= Government of the Republic of South Africa v Fibrespinners & Weavers =

South African legal case

Government of the Republic of South Africa v Fibrespinners & Weavers (Pty) Ltd is an important case in South African contract law. It was heard in the Appellate Division by Wessels ACJ, Trollip JA, Hofmeyr JA, Miller JA and Trengove AJA on 15 February 1978, with judgment handed down on 21 March.

== Facts ==
The appellant government of South Africa had instituted action in a Local Division against the respondent, Fibrespinners & Weavers, for damages for the loss of certain grainbags which had been stored by the respondent for reward in terms of a contract of deposit. In terms of a letter written by the government, replacing the terms of the original contract, Fibrespinners was, in consideration for arranging and maintaining, inter alia, an all-risks insurance policy covering the grainbags, "absolved from all responsibility for loss of or damage howsoever arising in respect of" the grainbags "whilst in the care of your company and in or upon any premises owned or used by your company."

Over a period of time a quantity of the grainbags had been stolen by three persons, one of whom was Fibrespinners' chief security officer. The government averred that Fibrespinners was liable on the following alternative grounds:

1. by reason of its breach of contract in failing, upon demand, to deliver to the government the grainbags in question;
2. by reason of gross negligence;
3. by reason of negligence; or
4. by reason of vicarious responsibility for the theft committed by its servant.

Fibrespinners successfully excepted to the claim on the grounds that the averments in the particulars were insufficient to sustain the cause of action.

== Arguments ==
In an appeal, the government contended

1. that the exemption clause in the letter, which did not in terms refer to negligence, had to be construed in accordance with the contra proferentem rule as not relating to liability for loss or damage caused by negligence, but only to liability which arose from some other cause, such as breach of contract, and that the exemption clause applied only where compensation was claimed on a contractual basis, not a delictual basis; and
2. that the exemption clause ought to be so construed as not to apply to responsibility for loss or damage caused by the bailee's gross negligence.

== Judgment ==
The court held that the intention of the parties in regard to the exemption clause was to substitute in the government's favour a right of recourse against the insurance company in the place of such rights of recourse as appellant had against Fibrespinners as bailee; the insurance policy in question covered the government for loss of the grainbags as a result of theft or Fibrespinners' negligence or that of its employees.

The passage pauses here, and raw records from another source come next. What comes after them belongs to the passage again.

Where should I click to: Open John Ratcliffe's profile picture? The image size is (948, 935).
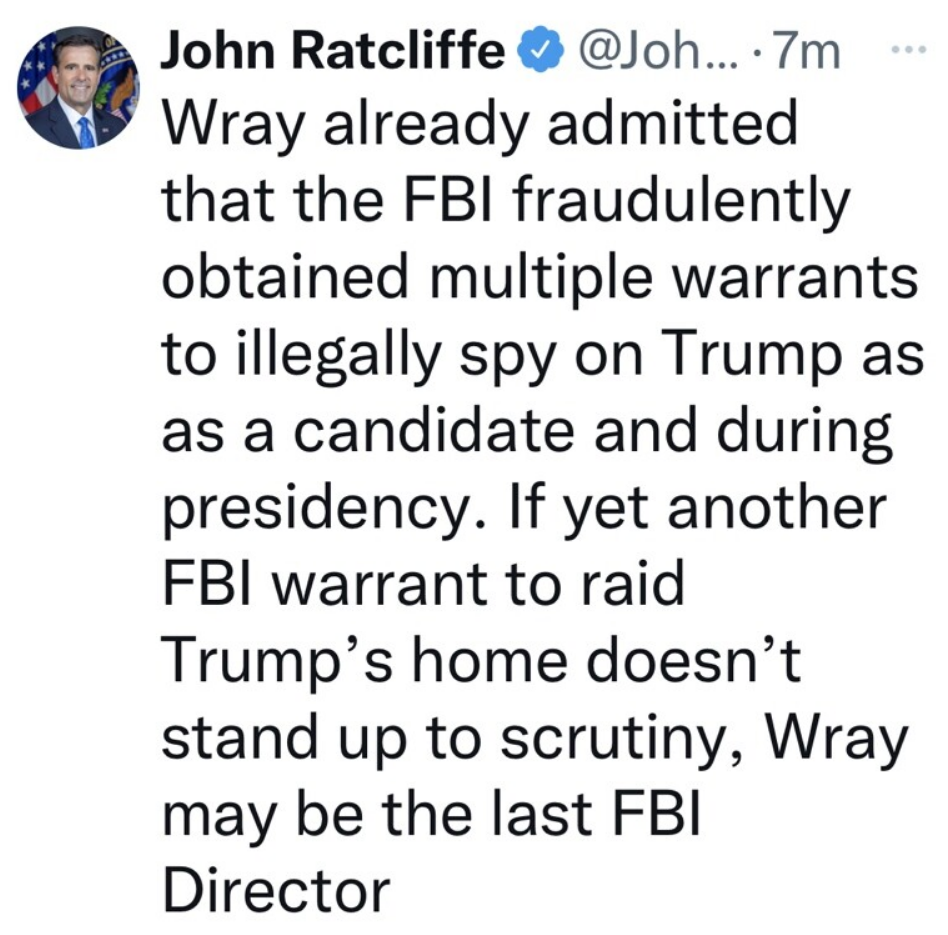(78, 88)
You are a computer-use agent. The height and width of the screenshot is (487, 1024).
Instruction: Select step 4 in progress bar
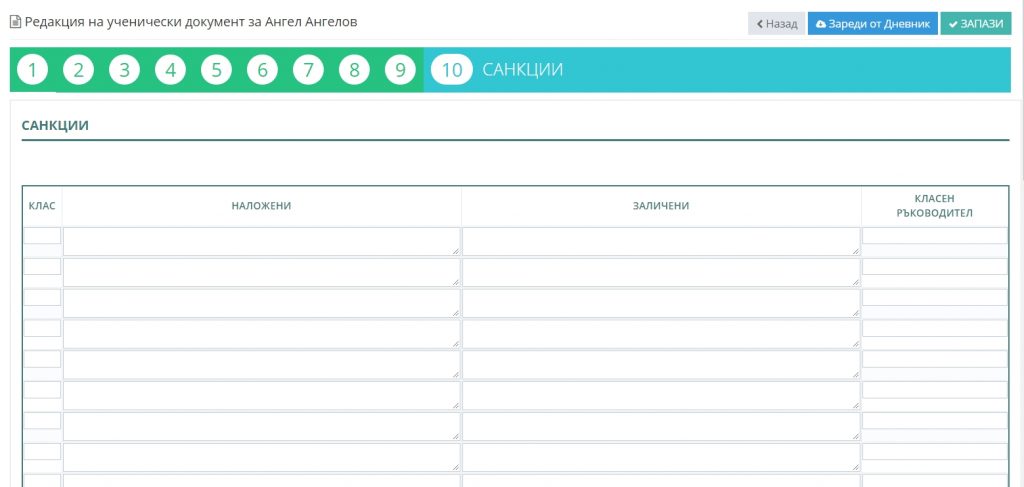coord(170,70)
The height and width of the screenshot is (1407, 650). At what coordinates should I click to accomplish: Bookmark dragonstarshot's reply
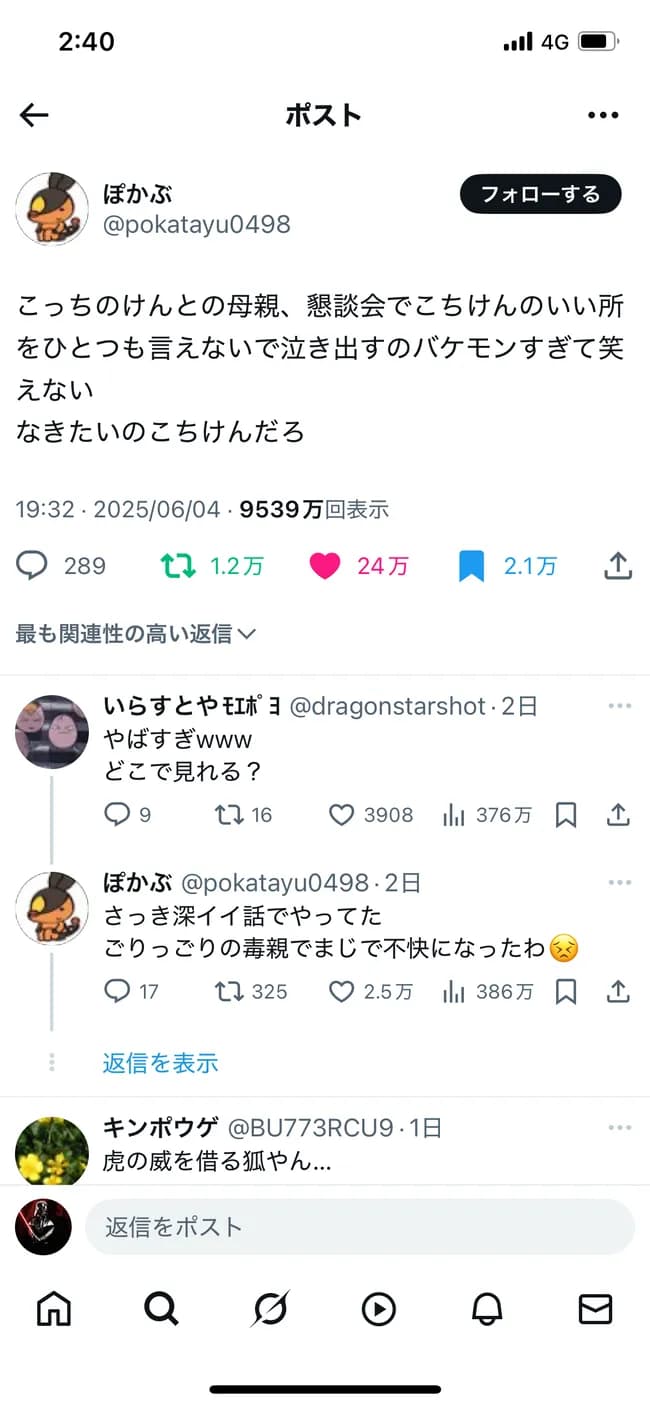(566, 815)
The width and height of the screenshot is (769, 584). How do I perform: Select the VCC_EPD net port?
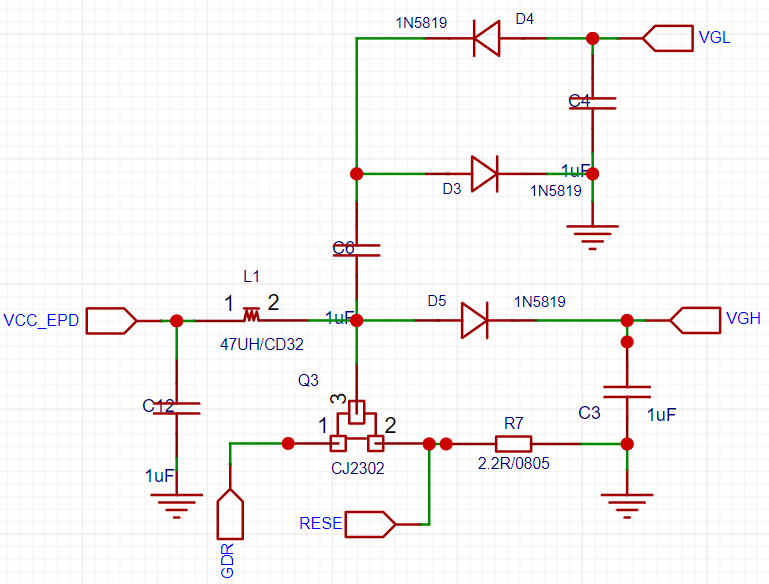click(x=112, y=321)
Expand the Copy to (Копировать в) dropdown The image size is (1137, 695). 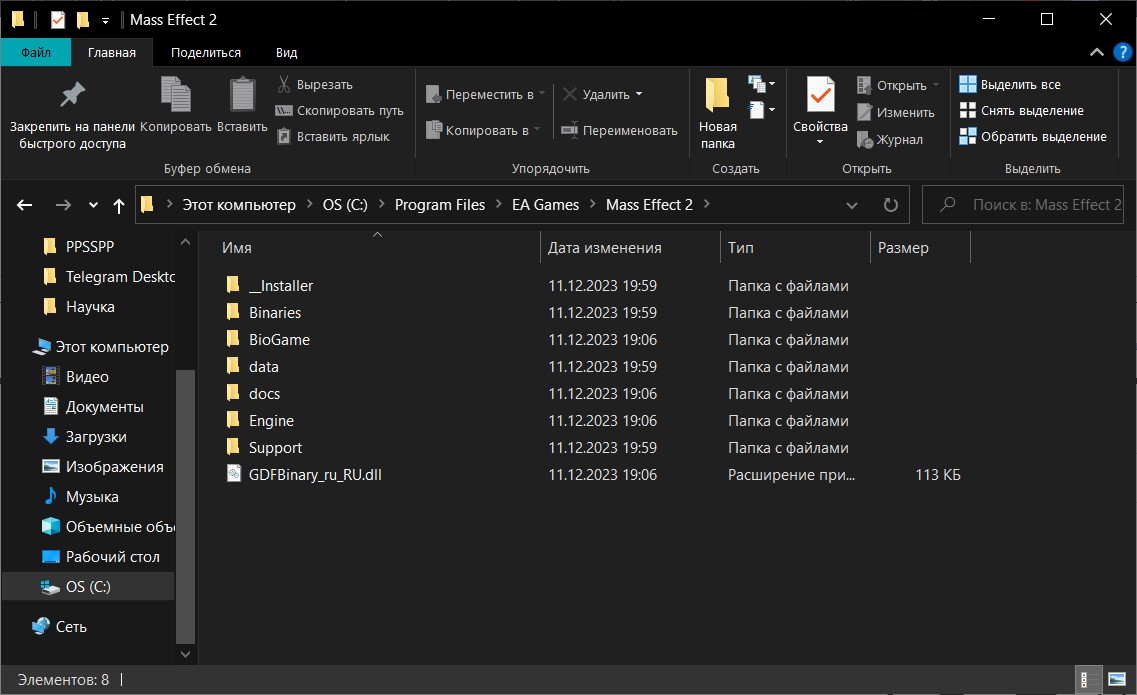(x=537, y=130)
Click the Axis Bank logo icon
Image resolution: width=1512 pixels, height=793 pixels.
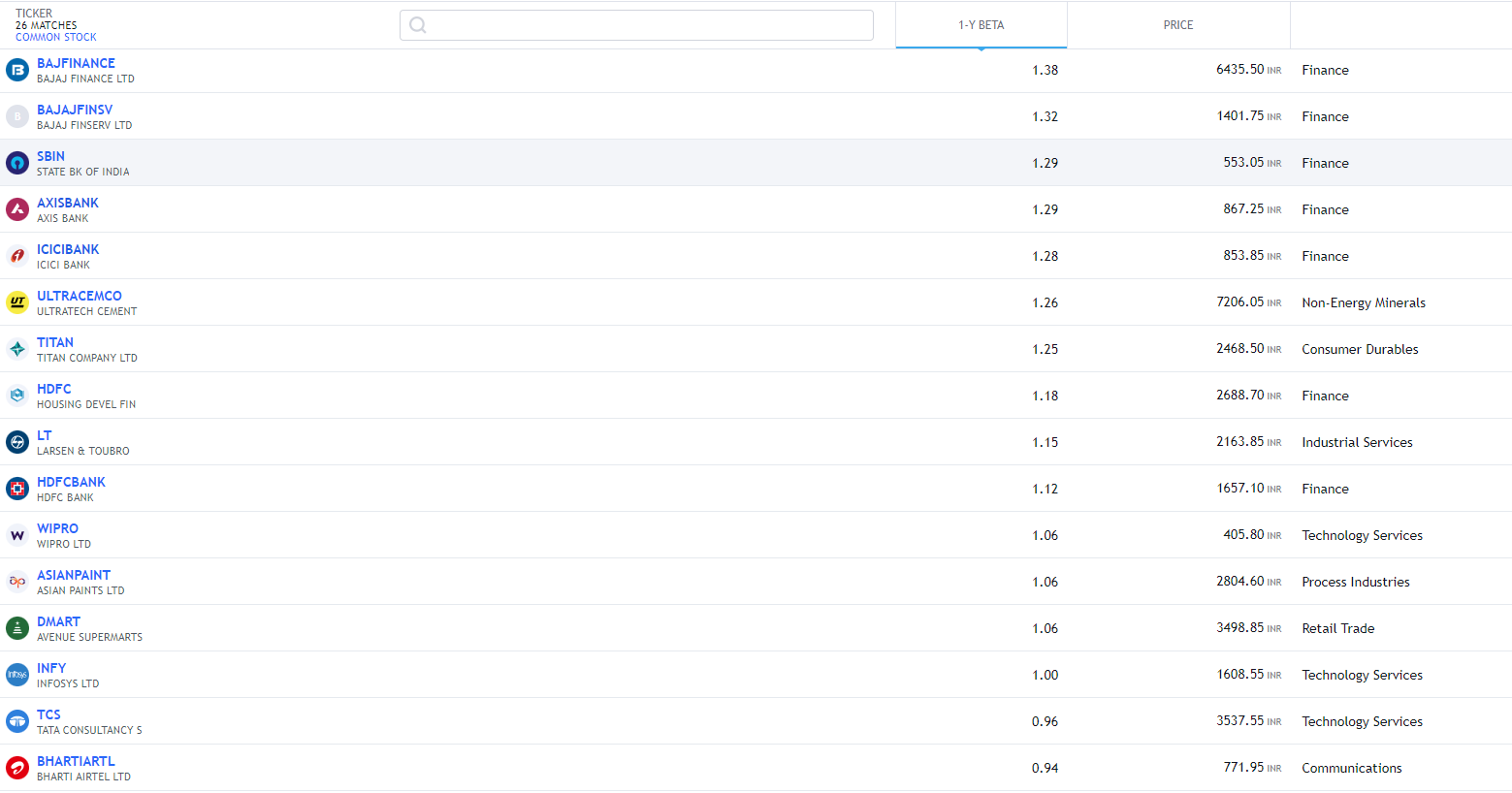17,209
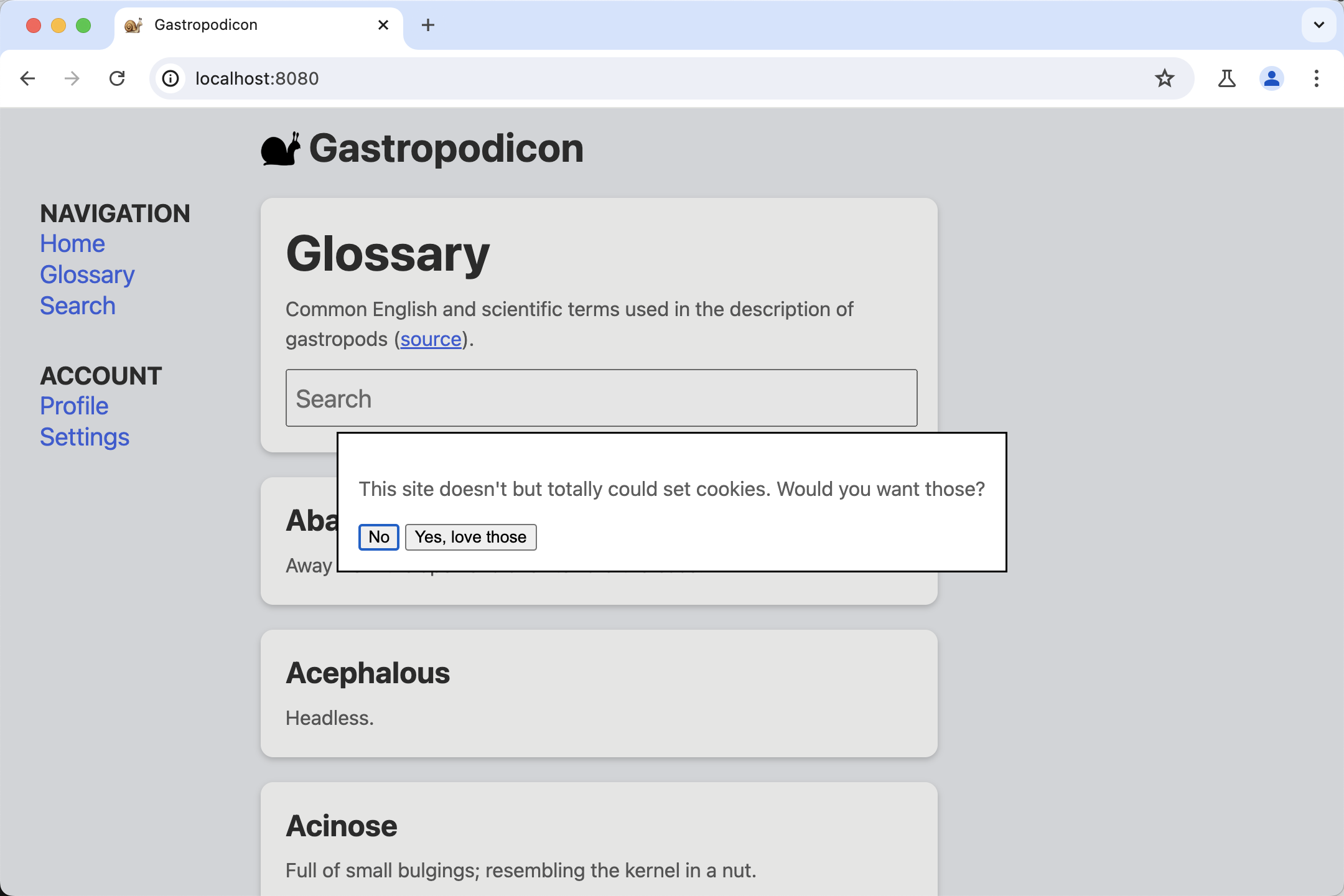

The court held further that in law Fibrespinners was liable to compensate the government if the loss or damage was caused

1. by its own wilful wrongdoing or negligent conduct; or
2. possibly by the wilful wrongdoing (i.e. theft) or negligent conduct on the part of its servants, acting in the scope, and within the course, of their employment as such.

The words of the exemption were, the court found, prima facie sufficiently comprehensive in their ordinary meaning to bring under the protective umbrella of the exemption the liability for the loss or damage in 1. or 2. above.

As to the government's contention that the possibility that negligent conduct on the part of the bailee might give rise to alternative causes of action, the one based on contract and the other on delict, the court ruled that this could not render the exemption clause ambiguous and thereby necessitate the use of aids to interpretation. Fibrespinners only required, and could only be granted, exemption from liability for any loss or damage caused by unintentional unlawful conduct: that is, for any loss or damage caused by its breach of contract or by negligence on its part or the part of its employees. It was that exemption which the widely worded clause sought to achieve and those risks that the stipulated insurance sought to cover.

As to the government's contention that there was no justification for so restricting the plain meaning of the words of the exemption clause as contended for, the court determined that there was also no reason of public policy why it should be held that, in so far as the clause referred to loss or damage caused by Fibrespinners' gross negligence, it was not enforceable.

The decision in the Durban and Coast Local Division, in Government of the Republic of South Africa (Department of Industries) v Fibre Spinners & Weavers (Pty) Ltd was thus confirmed.